By proactively addressing these challenges, financial services organizations can maximize the benefits of fintech partnerships while maintaining the rigorous controls needed to manage financial crime risks and meet regulatory expectations.

Strategic priorities for 2025 financial crime prevention programs

When planning strategic priorities for 2025, a multifaceted approach can help financial crime prevention programs address intensifying risks. Key areas of focus can include:

  • Process optimization and enhancement. Organizations must continually evaluate and optimize processes to increase efficiency and effectiveness, including improving technology capabilities to streamline operations, automating routine tasks, and aligning processes with emerging threats and business changes. Prioritizing process improvements can help organizations stay agile and adapt quickly.
  • Maximizing AI and advanced technologies. AI, machine learning, and other advanced technologies can help detect and prevent sophisticated financial crimes. Investing in these capabilities allows for enhanced monitoring, anomaly detection, automation of labor-intensive tasks like narrative writing, and harnessing vast datasets. However, robust governance is essential for validating models, ensuring explainability, and managing risks like bias and privacy concerns.
  • Enhancing data quality and governance. High-quality data is foundational for effective financial crime risk management. Organizations should prioritize data quality and governance with rigorous processes to validate, remediate, and continually monitor data integrity. Establishing strong data lineage and traceability is also crucial for regulatory scrutiny.
  • Continual risk assessments. Dynamic, frequent risk assessments can identify and mitigate emerging risks promptly. Organizations must have clear methodologies and triggers for updating risk assessments in response to factors such as new products, business changes, expansions into new markets or geographies, and evolving criminal typologies. Continuous monitoring is also helpful as a proactive risk management approach.
  • Internal and external collaboration. Internally, breaking down silos through enhanced collaboration between AML, fraud, and other control functions can yield beneficial synergies. Combining complementary data, sharing threat intelligence, and presenting a unified front promotes consistency and efficiency. Externally, engaging with public-private partnerships, industry groups, and regulators facilitates information sharing and a cohesive response to cross-border financial crime risks.
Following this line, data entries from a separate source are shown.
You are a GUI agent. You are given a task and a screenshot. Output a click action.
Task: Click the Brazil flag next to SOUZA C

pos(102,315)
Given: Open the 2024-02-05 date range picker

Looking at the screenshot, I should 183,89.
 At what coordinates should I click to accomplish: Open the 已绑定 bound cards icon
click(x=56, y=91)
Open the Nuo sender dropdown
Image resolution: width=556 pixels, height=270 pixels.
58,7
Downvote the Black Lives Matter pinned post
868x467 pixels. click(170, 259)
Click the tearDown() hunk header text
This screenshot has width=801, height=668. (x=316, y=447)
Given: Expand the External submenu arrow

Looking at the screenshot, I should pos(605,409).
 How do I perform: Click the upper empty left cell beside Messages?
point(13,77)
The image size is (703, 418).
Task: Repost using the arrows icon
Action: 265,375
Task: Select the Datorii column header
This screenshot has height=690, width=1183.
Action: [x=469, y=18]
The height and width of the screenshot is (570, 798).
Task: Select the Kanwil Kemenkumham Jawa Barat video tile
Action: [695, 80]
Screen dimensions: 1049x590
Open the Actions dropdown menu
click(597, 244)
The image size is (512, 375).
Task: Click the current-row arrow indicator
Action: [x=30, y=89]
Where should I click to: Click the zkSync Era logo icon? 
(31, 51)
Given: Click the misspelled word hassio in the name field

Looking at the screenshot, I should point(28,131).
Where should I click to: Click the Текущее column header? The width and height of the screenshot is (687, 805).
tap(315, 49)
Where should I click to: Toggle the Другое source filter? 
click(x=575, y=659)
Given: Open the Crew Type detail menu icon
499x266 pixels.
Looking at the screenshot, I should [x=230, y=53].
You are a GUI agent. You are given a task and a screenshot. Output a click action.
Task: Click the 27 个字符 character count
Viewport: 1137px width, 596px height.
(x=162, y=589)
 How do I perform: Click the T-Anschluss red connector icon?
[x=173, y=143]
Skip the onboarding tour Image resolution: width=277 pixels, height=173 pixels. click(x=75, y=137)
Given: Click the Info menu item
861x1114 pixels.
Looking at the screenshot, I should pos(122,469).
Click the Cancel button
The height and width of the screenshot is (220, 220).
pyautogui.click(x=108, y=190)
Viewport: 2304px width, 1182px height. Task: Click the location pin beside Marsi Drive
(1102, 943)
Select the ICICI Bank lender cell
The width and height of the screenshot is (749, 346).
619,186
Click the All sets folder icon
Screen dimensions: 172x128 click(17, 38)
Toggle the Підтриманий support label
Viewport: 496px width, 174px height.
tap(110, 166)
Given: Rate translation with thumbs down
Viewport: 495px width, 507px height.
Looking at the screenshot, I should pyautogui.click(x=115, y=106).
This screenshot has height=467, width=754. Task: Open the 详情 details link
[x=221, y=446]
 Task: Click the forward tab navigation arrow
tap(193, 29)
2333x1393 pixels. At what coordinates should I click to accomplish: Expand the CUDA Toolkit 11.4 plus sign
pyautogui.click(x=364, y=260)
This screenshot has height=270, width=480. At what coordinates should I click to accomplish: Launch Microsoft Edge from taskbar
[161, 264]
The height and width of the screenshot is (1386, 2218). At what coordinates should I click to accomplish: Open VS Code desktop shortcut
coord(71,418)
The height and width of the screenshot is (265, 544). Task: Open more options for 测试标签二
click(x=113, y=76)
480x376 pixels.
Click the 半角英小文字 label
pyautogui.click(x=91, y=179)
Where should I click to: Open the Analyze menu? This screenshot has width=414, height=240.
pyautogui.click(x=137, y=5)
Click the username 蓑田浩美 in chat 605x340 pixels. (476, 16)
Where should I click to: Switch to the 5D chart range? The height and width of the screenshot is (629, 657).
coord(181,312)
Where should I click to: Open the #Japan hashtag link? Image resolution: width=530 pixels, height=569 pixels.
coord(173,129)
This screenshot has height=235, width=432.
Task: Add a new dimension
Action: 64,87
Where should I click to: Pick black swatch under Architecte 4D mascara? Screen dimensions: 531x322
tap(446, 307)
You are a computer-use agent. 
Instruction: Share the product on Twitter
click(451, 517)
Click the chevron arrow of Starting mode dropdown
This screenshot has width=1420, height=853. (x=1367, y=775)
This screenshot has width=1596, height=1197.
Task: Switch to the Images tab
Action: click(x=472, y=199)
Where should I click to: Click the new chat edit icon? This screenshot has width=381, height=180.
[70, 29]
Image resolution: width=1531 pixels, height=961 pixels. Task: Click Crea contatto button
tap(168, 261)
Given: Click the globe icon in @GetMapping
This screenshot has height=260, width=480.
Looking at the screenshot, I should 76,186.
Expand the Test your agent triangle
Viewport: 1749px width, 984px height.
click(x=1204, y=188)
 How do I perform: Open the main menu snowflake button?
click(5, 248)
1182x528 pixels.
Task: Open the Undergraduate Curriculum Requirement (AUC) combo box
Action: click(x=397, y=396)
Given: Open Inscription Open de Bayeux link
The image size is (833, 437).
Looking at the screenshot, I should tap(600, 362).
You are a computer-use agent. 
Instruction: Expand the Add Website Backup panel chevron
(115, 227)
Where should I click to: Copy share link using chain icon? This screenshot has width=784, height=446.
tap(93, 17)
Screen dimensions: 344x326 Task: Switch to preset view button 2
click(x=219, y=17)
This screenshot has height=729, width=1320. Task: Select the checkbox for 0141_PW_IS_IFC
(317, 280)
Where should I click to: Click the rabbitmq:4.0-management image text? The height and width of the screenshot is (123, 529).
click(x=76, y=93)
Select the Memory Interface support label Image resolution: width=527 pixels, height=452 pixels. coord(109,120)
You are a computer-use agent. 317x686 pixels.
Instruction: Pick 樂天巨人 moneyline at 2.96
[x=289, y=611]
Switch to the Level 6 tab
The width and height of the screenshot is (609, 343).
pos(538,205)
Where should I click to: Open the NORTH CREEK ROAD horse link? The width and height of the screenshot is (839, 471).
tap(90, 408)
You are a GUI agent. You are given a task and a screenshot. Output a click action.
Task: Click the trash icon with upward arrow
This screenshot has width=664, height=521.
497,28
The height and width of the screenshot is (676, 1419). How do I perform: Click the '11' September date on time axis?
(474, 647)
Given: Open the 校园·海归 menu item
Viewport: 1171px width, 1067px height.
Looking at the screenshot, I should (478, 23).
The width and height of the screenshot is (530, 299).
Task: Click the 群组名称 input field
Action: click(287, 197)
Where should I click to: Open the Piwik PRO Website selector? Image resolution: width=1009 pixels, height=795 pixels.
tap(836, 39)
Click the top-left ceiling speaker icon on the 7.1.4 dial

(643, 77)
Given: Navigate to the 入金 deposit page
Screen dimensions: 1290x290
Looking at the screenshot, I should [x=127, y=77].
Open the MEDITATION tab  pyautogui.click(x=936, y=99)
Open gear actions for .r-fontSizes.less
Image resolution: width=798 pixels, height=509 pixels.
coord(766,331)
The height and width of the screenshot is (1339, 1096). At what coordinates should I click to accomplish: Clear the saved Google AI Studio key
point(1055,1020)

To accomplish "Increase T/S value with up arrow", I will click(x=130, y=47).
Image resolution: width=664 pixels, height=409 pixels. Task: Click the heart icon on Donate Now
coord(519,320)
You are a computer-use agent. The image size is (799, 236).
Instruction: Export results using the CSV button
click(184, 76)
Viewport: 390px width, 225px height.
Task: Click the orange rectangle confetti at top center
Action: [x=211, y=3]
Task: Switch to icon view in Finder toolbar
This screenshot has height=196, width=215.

Balancing opportunity with risk

The financial crime landscape is evolving at a pace that demands strategic, forward-thinking responses from financial services organizations. Faced with emerging threats, heightened regulatory expectations, and technological advancements, organizations must navigate this dynamic environment with precision and agility. Success requires a multifaceted approach: strengthening foundational elements like governance, risk assessments, and controls and simultaneously adopting innovative solutions such as AI, machine learning, and blockchain analytics.

The ability to balance opportunity with risk is equally important. While fintech partnerships and advanced technologies unlock immense potential, they also necessitate robust oversight, data governance, and alignment with regulatory standards. By fostering collaboration across internal functions, regulators, and industry peers, financial services organizations can stay ahead of increasingly sophisticated criminal methodologies.

In 2025 and beyond, the organizations that succeed will be those that embrace continual improvement, use emerging tools effectively, and build agile, resilient financial crime prevention programs. In this rapidly changing landscape, innovation, adaptability, and a strong compliance culture will remain central to combating financial crime and safeguarding the financial ecosystem.